Clinical research on muscle metabolism is difficult using invasive methods, although some information can be obtained no other way. We have combined three non-invasive methods – 31P-MRS and NIRS, which look at two aspects of the O2 delivery/usage system, and MRI – to measure muscle CSA. We had three aims, which we discuss in turn.

Abnormalities in muscle
First, we wished to establish the muscle abnormalities in our patients. We found, as expected, slow PCr recovery, which suggests a functional defect of mitochondrial ATP synthesis and, consistent with this [7], a significant increase in the steady-state PCr change. Unlike in previous studies [36,8], this analysis is not complicated by a significant glycolytic contribution and the consequent pH change [8]. ATP demand was normal and, accordingly, the reduced oxidative contribution during exercise is due to the mitochondrial defect measurable during recovery. We also found evidence of muscle wasting, assuming the controls represent the patients’ pre-morbid state.

It is of interest to compare our results with those of invasive studies of maximal muscle O2 consumption VO2max [2,15]. To a first approximation, the PCr recovery rate constant is proportional to maximum O2 consumption [7,16]. Direct arteriovenous-differences measurements of muscle VO2max are usually expressed per leg, or exercising muscle, and so the appropriate comparison is with the product of PCr recovery rate constant and muscle CSA: this is significantly reduced, by ~50%, a similar abnormality to that seen in VO2max in quadriceps in young patients in [2] and larger than in [15].

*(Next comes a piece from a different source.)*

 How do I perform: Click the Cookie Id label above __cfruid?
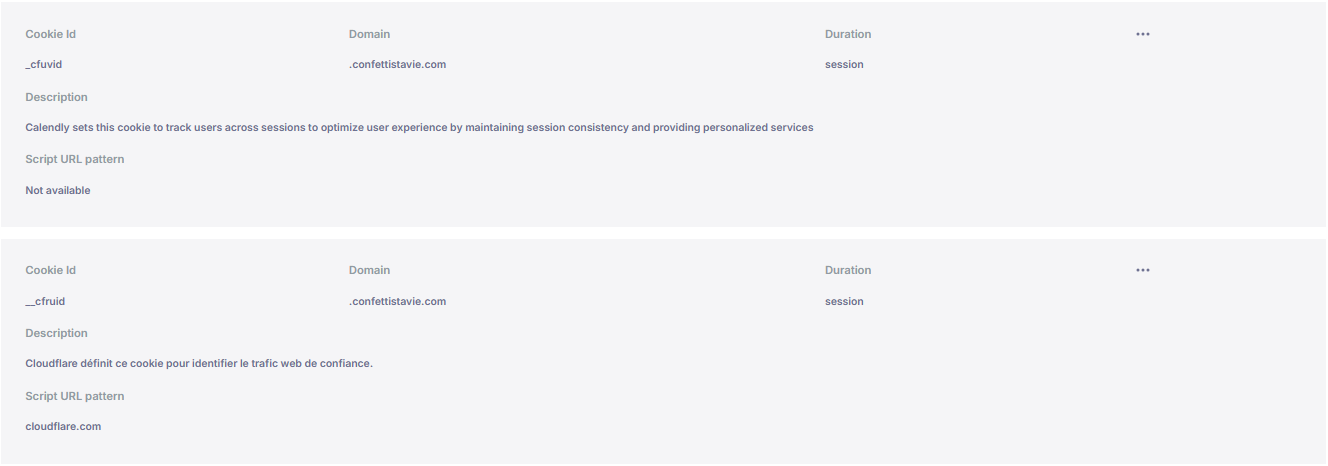click(x=50, y=270)
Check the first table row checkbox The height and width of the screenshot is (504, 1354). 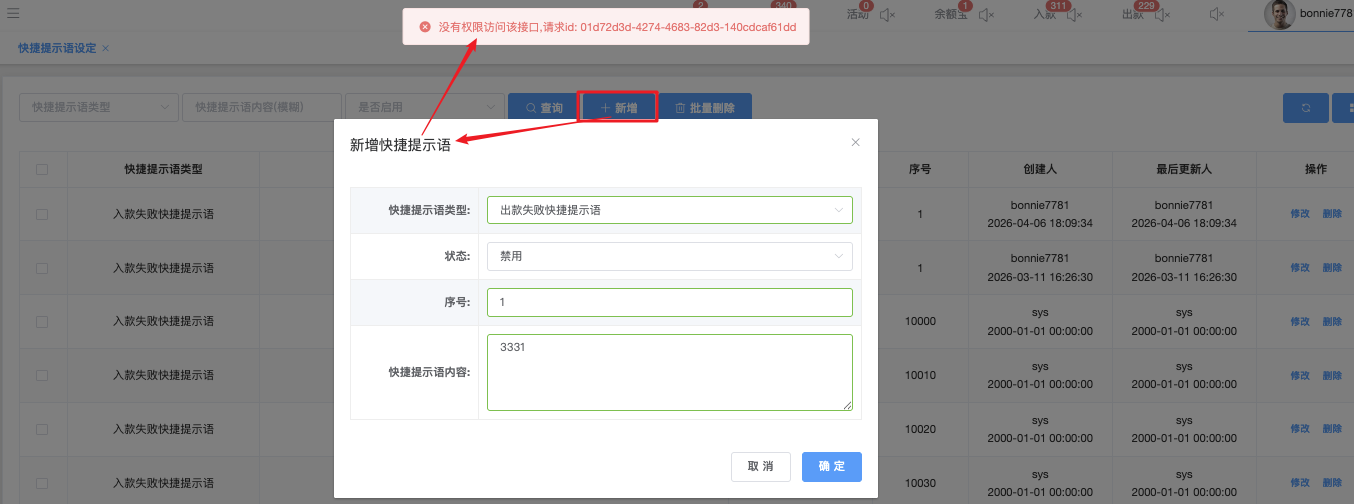(x=42, y=214)
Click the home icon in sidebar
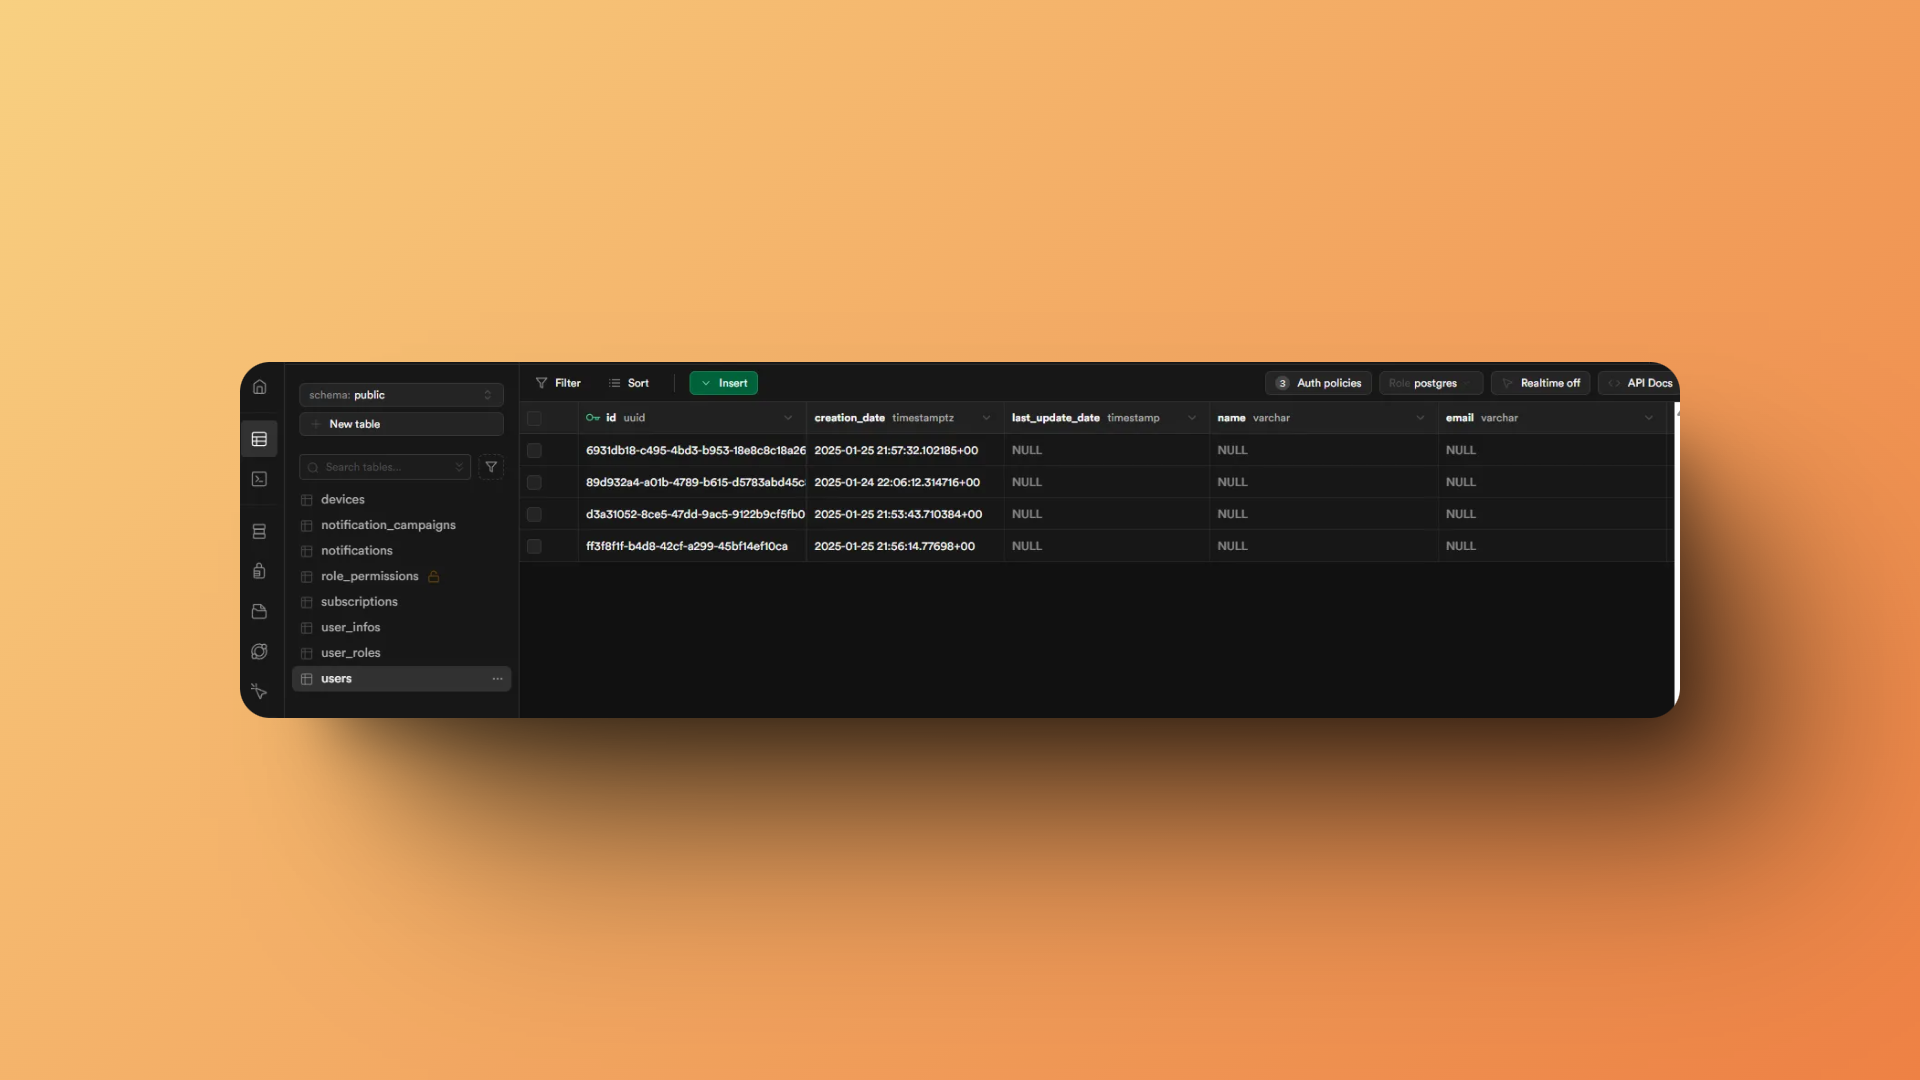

Contributions to mitochondrial dysfunction
Second, we wished to estimate the contributions to abnormalities in exercising muscle of reduced muscle O2 supply, intrinsic mitochondrial dysfunction (i.e. ATP supply) and alterations in contractile efficiency (i.e. ATP demand). Compared with controls, the patients exert less force because they have less muscle; contractile cost is normal and so is the ATP demand. There is a relative failure of oxidative ATP production during exercise, due to the reduced capacity for oxidative synthesis inferred from the slow PCr recovery [7]. This depends on actual mitochondrial content, intrinsic mitochondrial function and vascular O2 delivery, any of which might be abnormal.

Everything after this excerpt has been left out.